The IB Economics Higher Level (HL) course relies heavily on a student's ability to master mathematical calculations, especially for Paper 3 , which is almost entirely calculation-based. Unlike other IB subjects, there is no official "data booklet" provided during the exam, meaning all formulas must be memorized. The following "repack" organizes the essential formulas and concepts you need to master for the current syllabus. 1. Fundamentals & Microeconomics Microeconomics calculations focus on market behavior, consumer choices, and firm performance. Linear Functions: Demand: is the intercept and is the slope). Supply: is the intercept and is the slope). Market Equilibrium: Elasticities: Price Elasticity of Demand (PED): Income Elasticity of Demand (YED): Cross Price Elasticity of Demand (XED): Price Elasticity of Supply (PES): Costs, Revenues, & Profits: Total Cost (TC): Marginal Cost (MC): Total Revenue (TR): Profit: Shut-down Price: 2. Macroeconomics Macroeconomic indicators help measure the health of a national economy. IB Economics - Paper 3 Tips & Guidance (HL)
Here’s a concise, piece-by-piece “repack” of the IB Economics HL Formula Booklet — focusing on what each formula actually means , when to use it, and common traps. I’ve grouped them by syllabus section.
1. Microeconomics Price Elasticity of Demand (PED) [ PED = \frac{%\Delta QD}{%\Delta P} ]

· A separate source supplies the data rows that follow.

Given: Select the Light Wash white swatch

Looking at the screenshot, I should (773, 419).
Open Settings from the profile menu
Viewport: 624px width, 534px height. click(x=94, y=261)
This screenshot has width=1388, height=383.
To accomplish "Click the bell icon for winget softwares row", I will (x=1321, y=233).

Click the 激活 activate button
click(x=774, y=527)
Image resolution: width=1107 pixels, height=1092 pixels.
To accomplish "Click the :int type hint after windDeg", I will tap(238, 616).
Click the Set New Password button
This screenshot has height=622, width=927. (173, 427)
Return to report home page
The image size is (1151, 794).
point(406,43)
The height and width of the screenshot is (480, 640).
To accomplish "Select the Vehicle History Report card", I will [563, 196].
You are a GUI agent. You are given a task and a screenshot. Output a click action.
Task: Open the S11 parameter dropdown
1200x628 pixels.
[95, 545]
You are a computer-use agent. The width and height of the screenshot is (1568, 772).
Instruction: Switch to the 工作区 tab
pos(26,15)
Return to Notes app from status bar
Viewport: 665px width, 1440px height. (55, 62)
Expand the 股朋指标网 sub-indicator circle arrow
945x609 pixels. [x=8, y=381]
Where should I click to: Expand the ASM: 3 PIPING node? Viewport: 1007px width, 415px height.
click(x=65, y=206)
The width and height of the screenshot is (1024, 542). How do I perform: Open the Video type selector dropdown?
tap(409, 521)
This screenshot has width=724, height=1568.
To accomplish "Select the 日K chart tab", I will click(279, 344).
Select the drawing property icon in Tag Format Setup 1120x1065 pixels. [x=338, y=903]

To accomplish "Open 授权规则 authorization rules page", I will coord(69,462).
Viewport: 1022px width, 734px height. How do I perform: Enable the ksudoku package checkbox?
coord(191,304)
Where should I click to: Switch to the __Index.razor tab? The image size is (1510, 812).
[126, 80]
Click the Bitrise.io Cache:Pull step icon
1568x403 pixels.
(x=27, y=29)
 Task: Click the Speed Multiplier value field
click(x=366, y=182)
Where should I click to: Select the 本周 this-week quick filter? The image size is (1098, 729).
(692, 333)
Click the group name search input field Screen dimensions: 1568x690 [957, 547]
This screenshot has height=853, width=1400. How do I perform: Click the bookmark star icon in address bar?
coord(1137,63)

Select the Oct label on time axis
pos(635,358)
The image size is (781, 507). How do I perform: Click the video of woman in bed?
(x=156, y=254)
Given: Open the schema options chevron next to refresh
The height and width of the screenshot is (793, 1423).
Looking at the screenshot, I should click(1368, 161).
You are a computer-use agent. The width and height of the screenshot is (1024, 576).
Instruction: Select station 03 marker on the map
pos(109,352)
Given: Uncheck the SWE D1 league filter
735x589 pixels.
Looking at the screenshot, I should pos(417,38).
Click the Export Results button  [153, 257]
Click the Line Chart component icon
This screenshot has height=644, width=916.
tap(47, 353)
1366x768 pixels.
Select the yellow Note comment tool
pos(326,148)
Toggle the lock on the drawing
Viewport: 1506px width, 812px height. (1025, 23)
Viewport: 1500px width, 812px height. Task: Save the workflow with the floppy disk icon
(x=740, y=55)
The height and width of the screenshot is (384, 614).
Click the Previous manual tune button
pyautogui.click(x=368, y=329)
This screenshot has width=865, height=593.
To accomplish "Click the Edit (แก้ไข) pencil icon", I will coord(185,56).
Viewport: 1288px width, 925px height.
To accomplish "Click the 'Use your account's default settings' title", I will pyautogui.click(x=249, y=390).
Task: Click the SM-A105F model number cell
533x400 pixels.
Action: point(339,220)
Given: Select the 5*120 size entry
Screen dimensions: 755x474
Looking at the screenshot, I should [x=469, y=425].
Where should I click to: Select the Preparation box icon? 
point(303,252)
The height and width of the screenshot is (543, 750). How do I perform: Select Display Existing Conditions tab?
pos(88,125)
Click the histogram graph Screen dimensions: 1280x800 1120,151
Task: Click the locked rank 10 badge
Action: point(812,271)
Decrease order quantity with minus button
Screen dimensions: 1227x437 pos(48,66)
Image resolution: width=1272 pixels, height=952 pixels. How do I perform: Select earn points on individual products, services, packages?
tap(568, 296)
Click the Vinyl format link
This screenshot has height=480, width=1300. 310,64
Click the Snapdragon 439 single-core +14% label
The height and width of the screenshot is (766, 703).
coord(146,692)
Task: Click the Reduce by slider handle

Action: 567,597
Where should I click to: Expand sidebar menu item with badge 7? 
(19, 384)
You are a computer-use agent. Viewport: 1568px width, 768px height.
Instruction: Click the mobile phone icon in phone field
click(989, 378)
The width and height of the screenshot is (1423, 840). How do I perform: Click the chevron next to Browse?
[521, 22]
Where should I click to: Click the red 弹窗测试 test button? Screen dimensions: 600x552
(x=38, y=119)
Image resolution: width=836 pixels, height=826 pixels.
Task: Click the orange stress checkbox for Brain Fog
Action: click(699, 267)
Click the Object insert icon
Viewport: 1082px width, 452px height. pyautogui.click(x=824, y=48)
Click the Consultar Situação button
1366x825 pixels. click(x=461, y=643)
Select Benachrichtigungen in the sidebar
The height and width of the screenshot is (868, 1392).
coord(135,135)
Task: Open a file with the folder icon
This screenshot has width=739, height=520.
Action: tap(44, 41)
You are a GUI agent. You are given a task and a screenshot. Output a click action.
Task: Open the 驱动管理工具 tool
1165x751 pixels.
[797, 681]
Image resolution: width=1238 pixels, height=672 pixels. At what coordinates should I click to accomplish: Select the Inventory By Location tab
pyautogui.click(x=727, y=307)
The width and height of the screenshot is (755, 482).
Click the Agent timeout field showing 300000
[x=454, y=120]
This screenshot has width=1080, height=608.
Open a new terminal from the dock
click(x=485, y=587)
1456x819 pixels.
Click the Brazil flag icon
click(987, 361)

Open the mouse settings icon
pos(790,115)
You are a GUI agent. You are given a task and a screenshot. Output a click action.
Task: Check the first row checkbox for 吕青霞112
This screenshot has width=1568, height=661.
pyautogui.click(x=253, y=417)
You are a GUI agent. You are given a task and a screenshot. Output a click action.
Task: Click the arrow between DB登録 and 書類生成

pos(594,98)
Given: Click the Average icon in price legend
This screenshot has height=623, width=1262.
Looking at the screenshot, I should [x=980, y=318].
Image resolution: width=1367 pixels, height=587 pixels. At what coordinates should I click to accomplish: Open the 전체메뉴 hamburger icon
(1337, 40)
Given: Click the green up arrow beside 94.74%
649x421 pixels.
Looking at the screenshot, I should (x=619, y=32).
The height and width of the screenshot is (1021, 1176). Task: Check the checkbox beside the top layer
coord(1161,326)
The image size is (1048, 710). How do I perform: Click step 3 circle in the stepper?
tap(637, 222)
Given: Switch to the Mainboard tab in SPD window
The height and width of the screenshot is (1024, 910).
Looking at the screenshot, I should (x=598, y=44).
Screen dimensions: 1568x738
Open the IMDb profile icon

Repack : If PED < 1 (inelastic), raise price → increase revenue. If PED > 1 (elastic), lower price → increase revenue. Trap : Use absolute value for interpretation, but keep the negative sign for calculation. ib economics hl formula booklet repack
Income Elasticity of Demand (YED) [ YED = \frac{%\Delta QD}{%\Delta Y} ]
Repack : Positive = normal good (>1 luxury, <1 necessity). Negative = inferior good.
Cross-Price Elasticity of Demand (XED) [ XED = \frac{%\Delta QD_x}{%\Delta P_y} ] The IB Economics Higher Level (HL) course relies
Repack : Positive = substitutes. Negative = complements.
Price Elasticity of Supply (PES) [ PES = \frac{%\Delta QS}{%\Delta P} ]
Repack : PES = 0 perfectly inelastic (e.g., stadium seats). PES = ∞ perfectly elastic. Supply: is the intercept and is the slope)
2. Indirect Taxes & Subsidies (per unit)
Tax revenue = tax per unit × quantity sold after tax. Subsidy payment = subsidy per unit × quantity supplied after subsidy. Consumer spending = new price × new quantity. Producer revenue = new price received × new quantity (after tax) or (price paid + subsidy) × quantity after subsidy.